If shoppers care sufficiently about your products to start compiling a wish list of them, then they are certainly committed and well engaged with your brand. John Lewis flags the availability with “My wish list” top right hand corner on every page. Others – such as Pandora and House of Fraser – prefer to put a heart icon there to access the wish list page, which is reasonably obvious. Mothercare takes no chance with both a heart and “wish list” top right and also provides easy access to declared public wish lists to simplify gift buying. To create a wish list it is necessary to have an account: some sites assume this is already the case and simply provide a log-in once a shopper has clicked on “wish list” but Furniture Village takes the opportunity to list the benefits of an account at that stage, informing customers that they’ll be able to access their basket across devices, view order history and “store your favourite items in your wish list”.

3. Use some imagination

Loyalty cards may be increasingly replaced by loyalty apps but a great many still operate on the “points for prizes” principle. Understanding what really interests or matters to your customers and capitalising on that, as well as delivering appropriate rewards is key to successful engagement. Pets at Home, with 6million members of its “VIP Club”, understands that very well:  a key benefit of membership is to pay £10 a year to join the “VIP Find a Pet” service. Club members can send a lost pet alert to Pets at Home and they then alert all local Club members with details of the lost animal – with numerous messages on the website from happy owners reunited with their pets in this way. Paperchase, too, understands its customers: its invitation to join “Treat Me” describes it as “Perfect therapy for anyone with a slight Paperchase addiction”. There are no points but benefits include a £5 voucher on birthdays, free click & collect, a “free regular premium coffee” each week and regular surprise “treats”. Pandora offers its loyalty club members exclusive jewellery, H&M gives them unlimited free standard delivery and click&collect, while M&Co adds a “birthday surprise” and the opportunity to join club “spa trips, holidays and more”.

4. Newsletter or blog?

Unsolicited emailed newsletters are a bane for some customers while others welcome a regular update about new styles or seasonal activities.
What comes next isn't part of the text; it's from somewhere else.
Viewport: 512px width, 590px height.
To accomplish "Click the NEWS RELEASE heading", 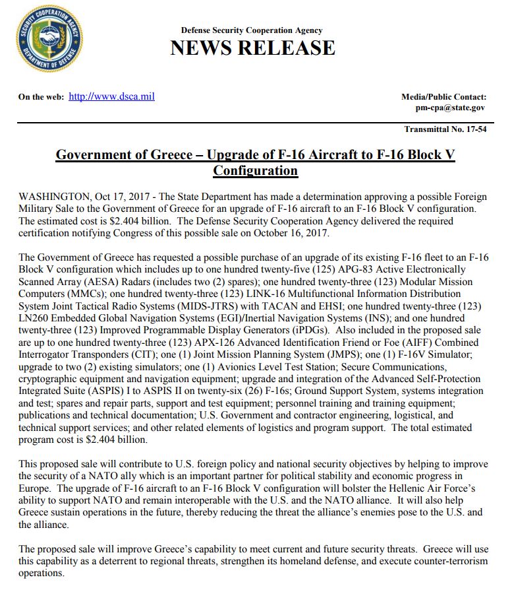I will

Today, some retailers provide an opportunity to sign up for their newsletter at the checkout, others – such as Clarks or Peacocks – may also provide a low-profile plug among the end of page small print. Dune displays a neat banner at the bottom of its landing page with an invitation to “Be the first!!”  and “Sign up to our newsletter for the latest collections, promotions and news”. Others prefer blogs: sometimes accessed from the header page as with Paperchase’s The Journal Blog or from that list of small print and social media logos at the bottom of the landing page – as with Hobbycraft’s Craft Blog. Such blogs vary enormously in content and are often largely promotional. Most are generally very different from the original discussion or information blogs that emerged in the 1990s.  They are also not always very topical: in February 2018 M&Co’s most recent blog post was on 21 October 2017 while “The Journal Blog” still featured ideas for making Christmas cards. If you’re going to call it a blog then it needs to be regularly updated.